- _Extracted entries_
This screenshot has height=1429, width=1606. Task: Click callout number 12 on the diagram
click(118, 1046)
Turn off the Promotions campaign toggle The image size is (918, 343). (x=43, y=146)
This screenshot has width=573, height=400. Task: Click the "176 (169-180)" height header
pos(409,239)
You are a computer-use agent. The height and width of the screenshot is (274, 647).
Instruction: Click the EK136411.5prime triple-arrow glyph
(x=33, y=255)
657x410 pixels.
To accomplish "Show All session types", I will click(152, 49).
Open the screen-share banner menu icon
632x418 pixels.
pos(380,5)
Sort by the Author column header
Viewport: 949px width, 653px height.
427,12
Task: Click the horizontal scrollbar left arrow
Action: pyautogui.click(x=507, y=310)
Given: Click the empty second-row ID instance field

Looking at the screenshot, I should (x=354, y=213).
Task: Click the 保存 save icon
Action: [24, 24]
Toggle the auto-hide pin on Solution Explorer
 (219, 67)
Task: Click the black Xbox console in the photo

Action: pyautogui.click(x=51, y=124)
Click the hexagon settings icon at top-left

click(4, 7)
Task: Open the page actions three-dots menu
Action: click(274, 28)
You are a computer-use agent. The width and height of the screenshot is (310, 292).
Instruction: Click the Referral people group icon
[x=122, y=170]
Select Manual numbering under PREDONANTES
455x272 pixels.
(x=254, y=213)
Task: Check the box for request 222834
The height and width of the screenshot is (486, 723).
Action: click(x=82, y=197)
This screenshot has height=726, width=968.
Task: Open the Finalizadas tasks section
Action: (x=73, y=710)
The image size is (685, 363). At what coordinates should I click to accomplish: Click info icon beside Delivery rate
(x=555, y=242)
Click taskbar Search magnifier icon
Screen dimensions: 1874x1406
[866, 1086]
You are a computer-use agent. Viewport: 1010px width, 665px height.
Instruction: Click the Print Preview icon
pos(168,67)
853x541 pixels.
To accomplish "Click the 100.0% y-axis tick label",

- _Requirements_
Reproduce all of the lines above without any alteration.

- _Reply_
This screenshot has height=1429, width=1606. Task: Click callout number 12 on the diagram
click(118, 1046)
Turn off the Promotions campaign toggle The image size is (918, 343). (x=43, y=146)
This screenshot has width=573, height=400. Task: Click the "176 (169-180)" height header
pos(409,239)
You are a computer-use agent. The height and width of the screenshot is (274, 647).
Instruction: Click the EK136411.5prime triple-arrow glyph
(x=33, y=255)
657x410 pixels.
To accomplish "Show All session types", I will click(152, 49).
Open the screen-share banner menu icon
632x418 pixels.
pos(380,5)
Sort by the Author column header
Viewport: 949px width, 653px height.
427,12
Task: Click the horizontal scrollbar left arrow
Action: pyautogui.click(x=507, y=310)
Given: Click the empty second-row ID instance field

Looking at the screenshot, I should (x=354, y=213).
Task: Click the 保存 save icon
Action: [24, 24]
Toggle the auto-hide pin on Solution Explorer
 (219, 67)
Task: Click the black Xbox console in the photo

Action: pyautogui.click(x=51, y=124)
Click the hexagon settings icon at top-left

click(4, 7)
Task: Open the page actions three-dots menu
Action: click(274, 28)
You are a computer-use agent. The width and height of the screenshot is (310, 292).
Instruction: Click the Referral people group icon
[x=122, y=170]
Select Manual numbering under PREDONANTES
455x272 pixels.
(x=254, y=213)
Task: Check the box for request 222834
The height and width of the screenshot is (486, 723).
Action: click(x=82, y=197)
This screenshot has height=726, width=968.
Task: Open the Finalizadas tasks section
Action: (x=73, y=710)
The image size is (685, 363). At what coordinates should I click to accomplish: Click info icon beside Delivery rate
(x=555, y=242)
Click taskbar Search magnifier icon
Screen dimensions: 1874x1406
[866, 1086]
You are a computer-use agent. Viewport: 1010px width, 665px height.
Instruction: Click the Print Preview icon
pos(168,67)
853x541 pixels.
To accomplish "Click the 100.0% y-axis tick label",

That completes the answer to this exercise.